**Problems to solve:**
**A.** Rewrite the passage about the rocket strike on the moshav from "Farjun added that" to "the rocket fell.", replacing "hothouses" with "greenhouses".
**B.** Carry on the account of the rocket strike on the moshav from the point where it stops.

[Start Selected extract]

Farjun added that the workers had “experienced a terrible trauma. Social workers spoke to them on an individual and group basis through a translator. I went there personally myself. We told them we were there for them, we came to support them. Certainly, we will continue to monitor them tomorrow and on Sunday.”
Following the attack, the Thai workers went to their homes behind the hothouses for the remainder of the day, Farjun added, noting, “We were not sure whether the IDF would respond immediately and the situation would escalate.”
At the time of the attack, most of the foreign laborers who worked in the hothouses were on a break, according to residents of the moshav. Singauephon was one of the few who was outside when the rocket fell.
A number of rockets have hit in the area in the last few months. There have been a number of false warning sirens as well.
These attacks are so much a part of normal life for the 800 people who live in the small border community of single-family stucco homes, that they don’t always run at the first sign of danger, said the moshav’s council head, Rivka Sa’ad.
She herself was at her computer when the siren went off, and did not race for a protected space.
“It’s too disruptive to jump up every time,” said Sa’ad.
She only found out about the direct hit when the moshav’s security head called her on the telephone.

[End Selected extract]
[Start Raw data]

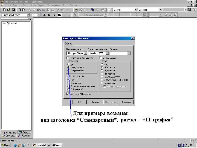197x148 pixels.
Task: Click the Print Preview toolbar icon
Action: (24, 10)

[End Raw data]

**Responses to the tasks:**
**A.**
Farjun added that the workers had “experienced a terrible trauma. Social workers spoke to them on an individual and group basis through a translator. I went there personally myself. We told them we were there for them, we came to support them. Certainly, we will continue to monitor them tomorrow and on Sunday.”
Following the attack, the Thai workers went to their homes behind the greenhouses for the remainder of the day, Farjun added, noting, “We were not sure whether the IDF would respond immediately and the situation would escalate.”
At the time of the attack, most of the foreign laborers who worked in the greenhouses were on a break, according to residents of the moshav. Singauephon was one of the few who was outside when the rocket fell.

**B.**
In the past decade, rockets have battered this farming community, founded in 1982 by evacuees from the Sinai settlement of the same name. Rockets have hit a home and a hothouse, and on July 14, 2005, local Sapir Academic College student Dana Galkowicz was killed as she visited the same family whose hothouse was hit Thursday.
Before Operation Cast Lead, when the IDF went into Gaza in January 2009, rockets hit daily in the area of the moshav, sometimes several times a day, said Sa’ad.
“Since Operation Cast Lead, it has been relatively quiet,” she said. This was the first rocket attack that caused damage and a fatality, she added.
She did not know whether the attack was the start of a new wave of violence from Gaza, or an isolated incident.
But, she said, she was certain that the brief break from violent attacks was only temporary.
“I don’t know if the attacks will resume tomorrow, but it is clear to me that one day they will return,” said Sa’ad.
In spite of the morning’s violence, a number of children played in a small park by the community’s grocery store, as their mothers sat on a bench.
“We’ve gotten used to this,” said one woman, Limor, who did not want to give her last name.
But much of their conversation centered on the attack, and they shared details of what they knew.
Laced with their concern for personal safety was a fear of the financial consequences, either because the foreign workers might leave or because investors and buyers might not want to continue to do business.
The owners of the hothouse were so worried, they did not want their name used in the article, and they banned photographers from photographing any external details that would give away their identity.
In the afternoon, a member of the family met with Deputy Foreign Minister Danny Ayalon, who visited the site of the attack. Red-eyed, having raced back from Tel Aviv where she had been caring for her grandchildren, she and a number of residents recounted the day’s events for him.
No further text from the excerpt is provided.